If new beneficiaries enter the picture (a new baby, perhaps, or a friend who you want to leave something to) then you will definitely need to update your will. Of course, if your will simply states that you want your estate to be divided between your children, this will generally include any born after the will is written. However, if you want something specific to go to any child (or anyone else) then you will need to add it in a revision.

You Come Into Money

If you come into money after you write your will it is a good idea to review it and make sure that it is exactly what you want, bearing your new found wealth in mind. Money can change everything, and whether that’s a good thing or not, your will may be one of the things that also needs to be changed. You might find that you can give money to more people, for example, or that you want to provide for your spouse or children differently, such as writing your estate into a trust, for example.

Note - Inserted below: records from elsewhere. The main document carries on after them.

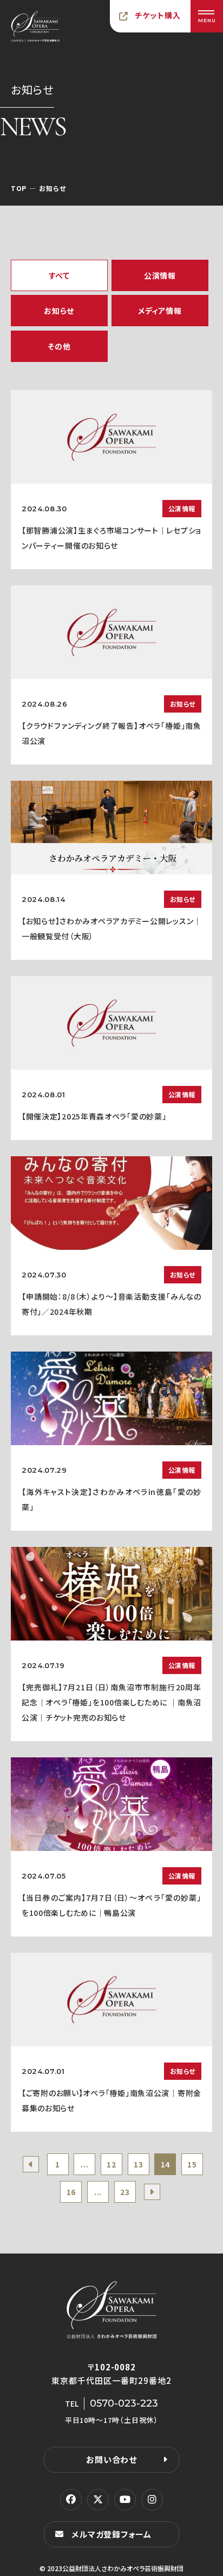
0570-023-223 (124, 2403)
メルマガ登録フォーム (111, 2534)
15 (191, 2164)
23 (124, 2191)
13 (138, 2164)
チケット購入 (158, 15)
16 (71, 2191)
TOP (19, 188)
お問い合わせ (111, 2459)
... (84, 2164)
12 (111, 2164)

When you get divorced you may no longer want your ex-spouse to receive any part of your estate when you die. Alternatively, you may want to give them a certain amount of money after you pass away. In either case, you will need to update your will to reflect this.

Your Spouse Dies

If your spouse died before you do, you should update your will (assuming you wanted your estate to go to them in the event of your death). If you have written a mirror will, however, this will usually be accounted for – although it never hurts to check.

You’ve Changed Your Mind

Things sometimes happen to make people change their minds about who they are leaving items or money to in their will. A falling out or a reconciliation, for example, can both mean that your will should be reviewed and changed where necessary.